Today’s special post is related to a recent post about one of our favorite albums, Marty Robbins’ Gunfighter Ballads and Trail Songs, which revived interest in westerns when “El Paso” became a surprise late 50s hit. Robbins, of course, revisited similar themes in follow-up albums, and many others (Notably Frankie Laine) created imitations. Over time the western faded from popularity again, this time to be revived in the 70s by “outlaw” singers like Waylon Jennings and Willie Nelson. Nelson even recorded an original horse opera of his own, The Red Headed Stranger, which tells the story of a fugitive on the run after killing his wife.
Tom Russell is one of the greatest living composers of outlaw westerns, and occasionally alt-country artists like Uncle Tupelo have produced genuine classics. We’ll hear from performers spanning seven decades today as we visit the outlaw ballad and listen to some favorites.
More than anyone else Waylon Jennings figured out the appeal of the outlaw on this 1972 album, which introduced the “outlaw” Waylon we’d learn to love. The classic title track also introduced country listeners to an underappreciated song writer, Lee Clayton. Here it is:
What he doesn’t have to say is that while the ladies love outlaws, the men want to be them. Not as widely played then or remembered now as Waylon’s masterpiece, “Are You Sure Hank Done It This Way?”, this song reintroduced the outlaw to country music after years in exile while Nashville pop singers tried to compete with the Beatles.
This next trio comes from groups pushed to the fringes of the music they helped revive.

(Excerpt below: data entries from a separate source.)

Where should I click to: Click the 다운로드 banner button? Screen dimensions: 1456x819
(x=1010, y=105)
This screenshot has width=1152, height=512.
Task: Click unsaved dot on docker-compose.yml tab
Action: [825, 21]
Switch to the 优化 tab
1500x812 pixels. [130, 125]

The first track is The Byrds’ recording of the Woody Guthrie standard “Pretty Boy Floyd” from the seminal country-rock record, Sweetheart of the Rodeo. Heavily under the influence of fortunate son Gram Parsons, the Byrds explored country music with the same musicianship and sincerity they devoted to folk music years earlier. The next track is the first from Parsons’ own final album – Its a seldom seen favorite in such high demand that we can sell a copy in minutes if I post its arrival at the shop on Facebook (We have reasonably priced reissues of the two Gram Parsons solo LPs, too).
The third track is by Dead-affiliated country group New Riders of the Purple Sage. In it, singer Dave Nelson spreads the news about the 1897 Glendale Train robbery. That somebody, of course, was the new James Gang in its first crime since they were run out of town by the good people of Northfield, Minnesota three years earlier.
Can’t leave the James Gang behind without hearing a track from the 1980 concept album by songwriter Paul Kennerley. Jesse James is played by Levon Helm and in this track Charlie Daniels plays Cole Younger, recalling the disastrous attempted robbery in Northfield (Yes, we’ve posted this song before…Its just that good).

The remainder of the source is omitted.